**Short task:** Pick out every line in the records below that contains the string "screenshot", treating uppercase and lowercase as distinct, and copy each such line in full.

**Data excerpts:**
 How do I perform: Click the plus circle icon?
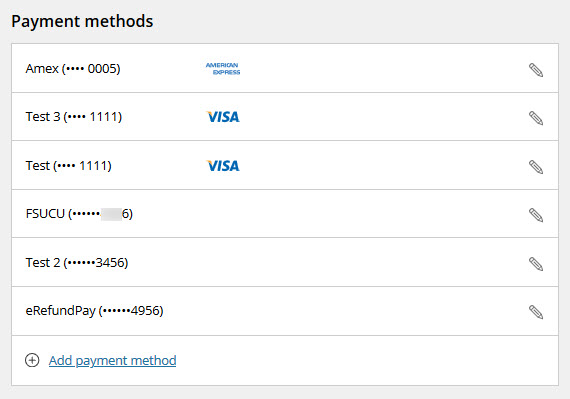point(32,360)
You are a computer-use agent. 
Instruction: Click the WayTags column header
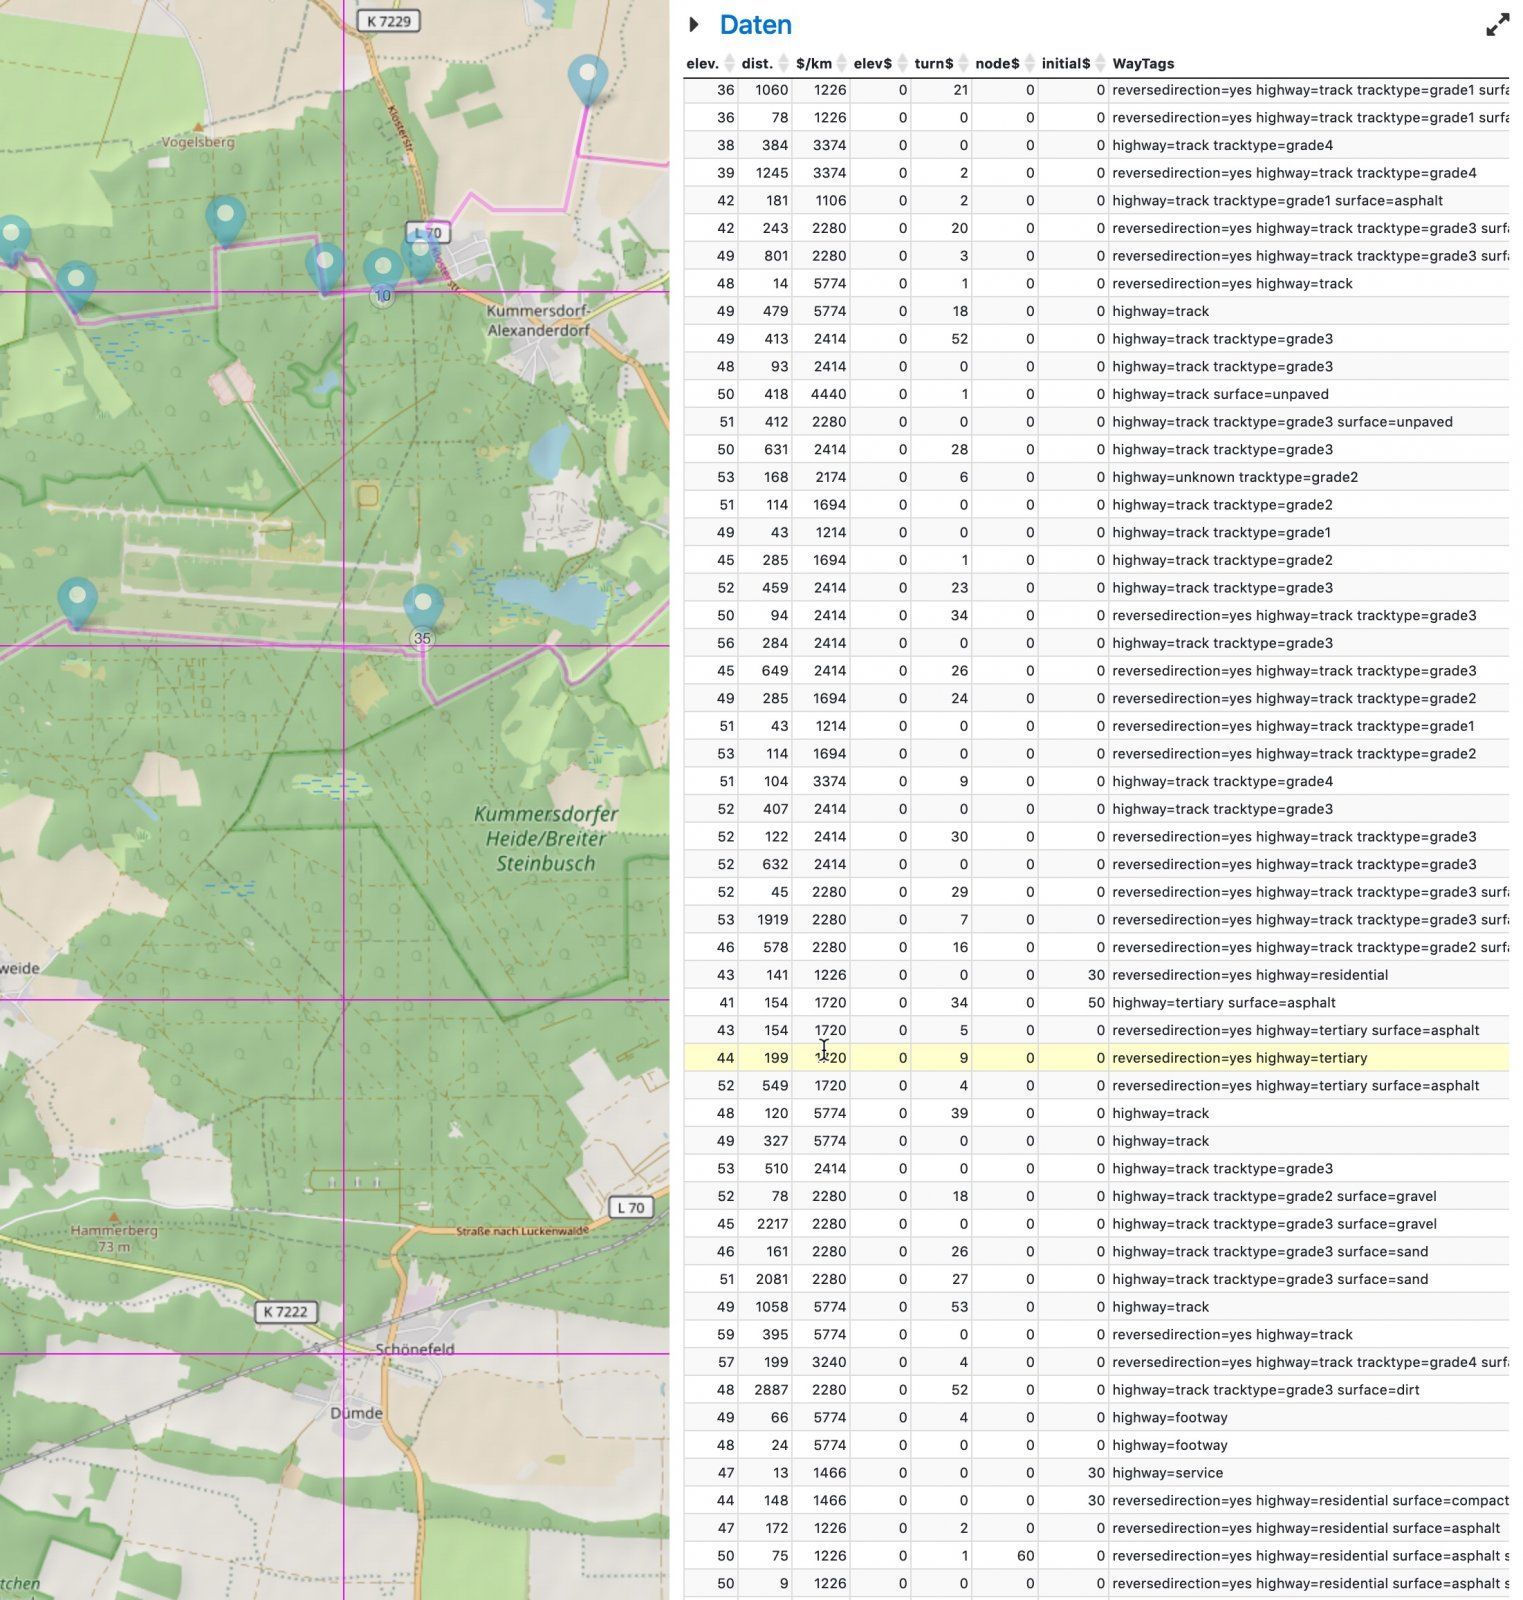pos(1143,64)
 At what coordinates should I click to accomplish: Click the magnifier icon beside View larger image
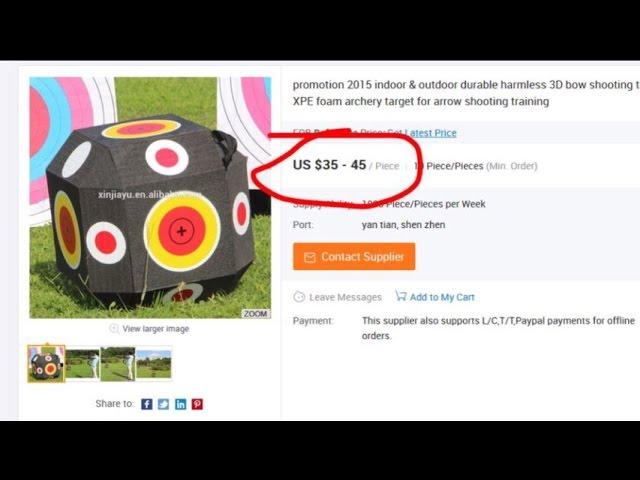(114, 329)
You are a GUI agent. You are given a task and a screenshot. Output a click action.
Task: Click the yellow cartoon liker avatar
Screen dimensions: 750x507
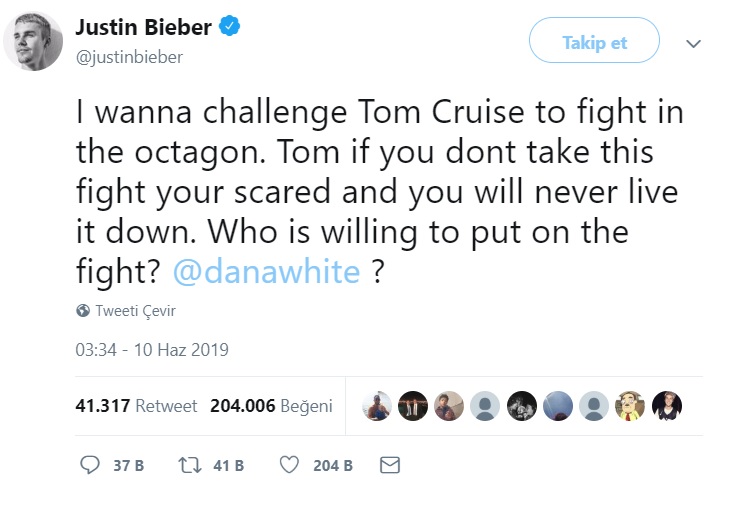(x=630, y=406)
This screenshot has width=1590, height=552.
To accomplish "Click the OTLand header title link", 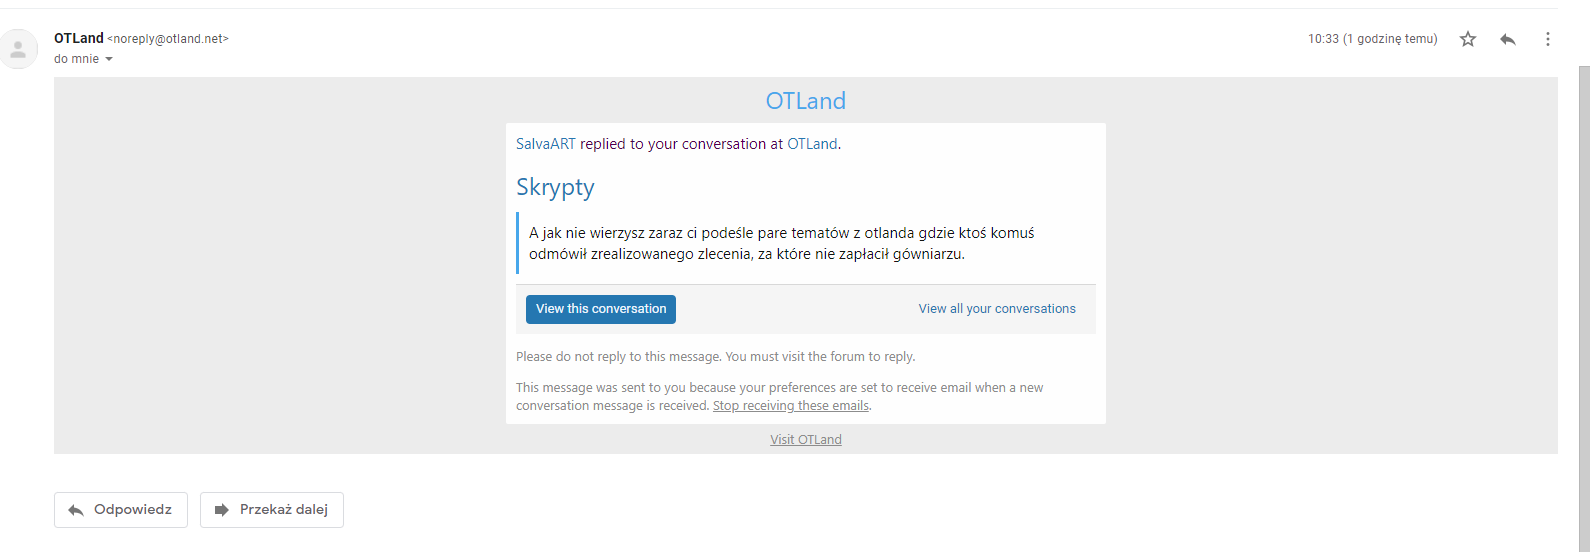I will point(806,101).
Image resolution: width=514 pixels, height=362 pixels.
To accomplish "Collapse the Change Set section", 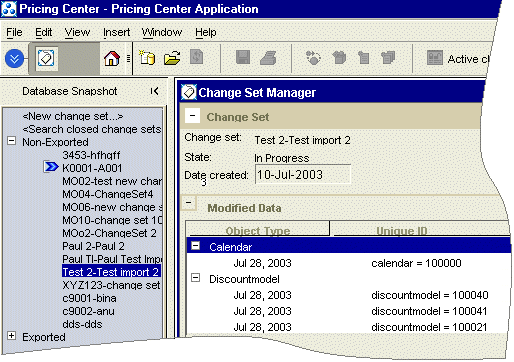I will [192, 116].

**The output:**
You are a GUI agent. You are given a task and a screenshot. Output a click action.
This screenshot has width=1590, height=552.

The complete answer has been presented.